Вспоминал, о чем обычно думал, когда нужно было заснуть. Никогда не помогал пересчет белых баранов парами. Только мешали женщины. Иногда вспоминались книжки любимые, но сейчас ни одна не вспоминалась. Да, еще спорил порой с кем-то, мысленно, но и спорить… не хотелось…
Чувствовал странную муть и тяготу внутри — и при этом было твердое знание, что ничего не избежать: он, Саша, всё сделает, до конца. Словно это уже вне его воли и власти — как приговор. Вынесен, не подлежит обжалованию. Исполнению подлежит.
Бросил сигарету в стакан, поленившись ее забычковать, и она дымилась еще какое-то время.
Так лежал. Душный дымок слева, мутная картина справа, одеяло в ногах, редкая поросль на груди, два почерневших, замерзших соска. Ничего не оставалось, как снова закурить.
Он заснул утром, спал нервно и дурно, с тяжелым телом, с холодными и мокрыми ступнями. Все время сворачивался калачиком и хотел свернуться еще сильнее, забиться в угол, лежать неприметно.
Недовольно открыл глаза, было около одиннадцати.
«Вставай, Сашок», — сказал себе. И встал.
Возле зеркала, с зубной щеткой в руке, долго смотрел на себя, крепко сжимая щетку, словно собирался ее воткнуть куда-то, в живое тело. Почистил зубы быстро, в течение секунд тридцати.

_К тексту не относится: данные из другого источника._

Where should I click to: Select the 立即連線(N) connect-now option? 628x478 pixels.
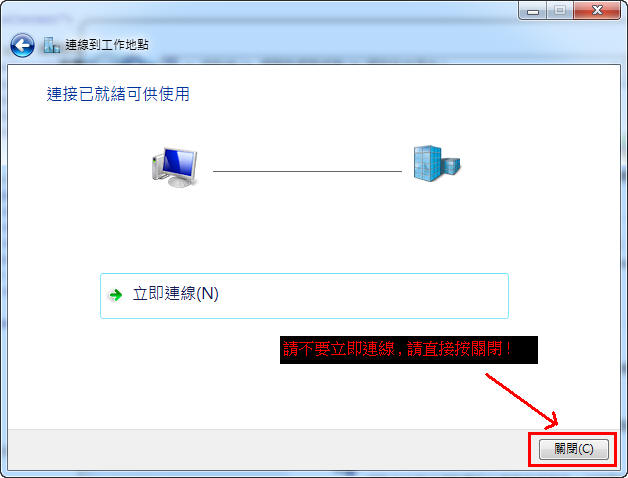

Через десять минут уже был на улице, шел быстро, смотря под ноги. Достал на ходу карту, сверился.
От входа в парк начал считать шаги, но быстро надоело, понадеялся на зрительную память и не ошибся.
Быстро огляделся, свернул с дорожки, дошел до дерева. Не озираясь, вырыл оружие, спрятал за пазуху.
«Где-нибудь в кафе, в туалете, дошлю патрон в патронник, — решил для себя. — А пистолет потом выкину в реку. А стрелять буду там, где удобно. Все равно где. Даже если поймают — все равно».
Времени еще оставалось много.
«А вдруг он сегодня не пойдет?» — подумал лениво.
«Пойдет», — ответил себе уверенно.
Нашел здание суда, прошел мимо, не глядя на него, сам вид стен и окон тяготил и раздражал.
Решил идти в другое кафе — не в то, где вчера напился. Чтоб не примелькаться.
«Есть… Буду ли я есть? Буду есть, буду. И выпью, наверное. Нет, есть не буду. Только выпью. Странный у меня будет вид, если я закажу водки и стакан воды. Надо что-нибудь еще».
Саша ткнул, почти не глядя, пальцем в какое-то блюдо. Даром что прочесть и понять название его все равно не смог бы.
Принесли что-то в маленькой сковородочке. Кажется, это называется жульен.
Саша тщательно пережевывал пищу и налитую сухой, четкой рукой водку пил медленно. Водка казалась тяжелой, как ртуть.
«Если ее плеснуть на стол, она, наверное, рассыплется на маленькие шарики».
Саша с отстраненным удивлением вглядывался в себя и думал, отчего его волнение почти не ощутимо — в сравнении хотя бы с тем легким мандражом, что он испытывал перед любой дракой во дворе или в армии. Или тогда, в лесу? После того дня — чего было бояться? Видимо, человеческие чувства имели свои пределы — по крайней мере Саша ясно понял о себе, что от страха он не умрет, не потеряет сознания, не станет ни на миг обездвижен и раздавлен.
Иногда он трогал упрямым языком вставленный зуб, пытался расшевелить его, сдвинуть. Будто под этим зубом, в голой окровавленной десне таился ответ — почему больше уже не может быть так страшно.